Шевек отыскал комнату номер 46 в длинном коридоре, куда выходило множество других закрытых дверей. Все это явно были ОТДЕЛЬНЫЕ комнаты, и он удивился, почему регистраторша послала его именно сюда. С двух лет он спал в общих спальнях, где было от четырех до десяти кроватей. Шевек постучался. Тишина. Он открыл дверь. Комната была на одного человека. Внутрь проникал неяркий свет из коридора. Шевек включил лампу. Два кресла, письменный стол, на нем видавшая виды логарифмическая линейка, несколько книг, кушетка, заменявшая кровать, и на ней ручной вязки оранжевое одеяло. Здесь явно жил кто-то другой! Дежурная просто ошиблась. Шевек вышел и закрыл за собой дверь. Потом снова открыл ее и вошел, чтобы выключить в комнате свет. Только тут он заметил на письменном столе под лампой записку, нацарапанную на клочке бумаги: «Шевек! Позвоните утром в административный отдел физического факультета. Тел. 2-4-1-154. Сабул».
Он кинул куртку на кресло, ботинки — на пол и принялся читать названия на корешках книг — это оказались обычные реферативные сборники по физике и математике, в зеленых обложках, с Кругом Жизни посредине. Шевек повесил куртку в шкаф, убрал с дороги ботинки и аккуратно задернул занавеску. Потом прошел к двери: до нее было четыре шага. Постоял там нерешительно минутку, а затем — впервые в жизни! — закрыл дверь своей собственной комнаты.
Сабул оказался маленьким, коренастым, неряшливым человеком лет сорока. Растительность у него на лице была темнее и грубее, чем обычно у анаррести, и даже образовывала некое подобие бородки. На нем был толстый зимний свитер, и он, судя по всему, не снимал его с прошлой зимы: края обшлагов были черны от грязи. Манера говорить у Сабула была резкая, ворчливая — какие-то неровные куски информации, вроде тех, в его записках, оторванных от чего попало клочках бумаги. Голос его напоминал рычание.
— Тебе необходимо выучить йотик! — рявкнул он.
— Йотик? — изумился Шевек.
— Я же сказал! Язык йотик.
— Но зачем?
— Чтобы читать работы физиков с Урраса! Атро, То, Баиска — всех. Ни одна из этих работ на правик не переведена и, похоже, переведена не будет. На Анарресе человек шесть от силы способны как-то понять эти работы.

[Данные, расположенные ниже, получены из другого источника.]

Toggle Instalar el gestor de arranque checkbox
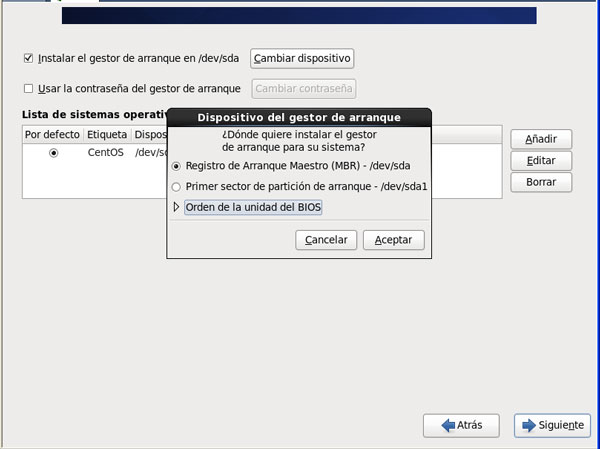Viewport: 600px width, 449px height. 28,58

На любом языке.
— Но как же я выучу йотик?
— С помощью учебника и словаря, естественно!
— А где мне их взять? — не сдавался Шевек.
— Здесь! — рявкнул Сабул. Он порылся на полках, заваленных маленькими книжками в зеленых обложках. Движения у него были резкие, словно он на кого-то сердился. Наконец он нашел то, что искал — два толстых тома без обложек на самой нижней полке стеллажа — и с грохотом швырнул на стол. — Скажешь, когда почувствуешь, что можешь уже читать Атро. А пока что мне с тобой делать нечего.

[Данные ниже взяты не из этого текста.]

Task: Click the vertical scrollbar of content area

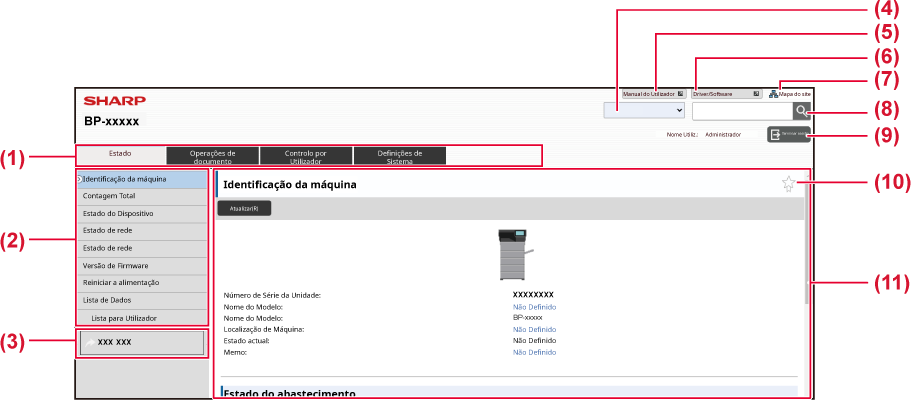Action: click(x=806, y=250)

— Какими типами уравнений обычно пользуются уррасти?
— Да, ерунда. Сам во всем разберешься.
— Здесь кто-нибудь занимается хронотопологией?
— Да, Турет. Можешь у него консультироваться. Но на лекции к нему не ходи: пустая трата времени.
— Я собирался ходить на лекции к Граваб.
— Зачем?
— Ее работы по частоте и цикличности…
Сабул не дал ему договорить; он сперва сел, потом снова вскочил. Он был все-таки невыносимо суетлив и одновременно будто скован. И вот-вот готов вспыхнуть — не человек, растопка для очага.
— Не трать время зря! Ты далеко обогнал старуху в теории Непрерывности, а прочие ее «плодотворные» идеи — сущий мусор.
— Меня интересуют принцип Одновременности…
— Какой там еще «одновременности»! Что за спекулятивной чушью кормила тебя Митис? — Глаза физика метали молнии, под жесткими короткими волосами на лбу вздулись вены.
— Я сам организовал семинар по этой теме…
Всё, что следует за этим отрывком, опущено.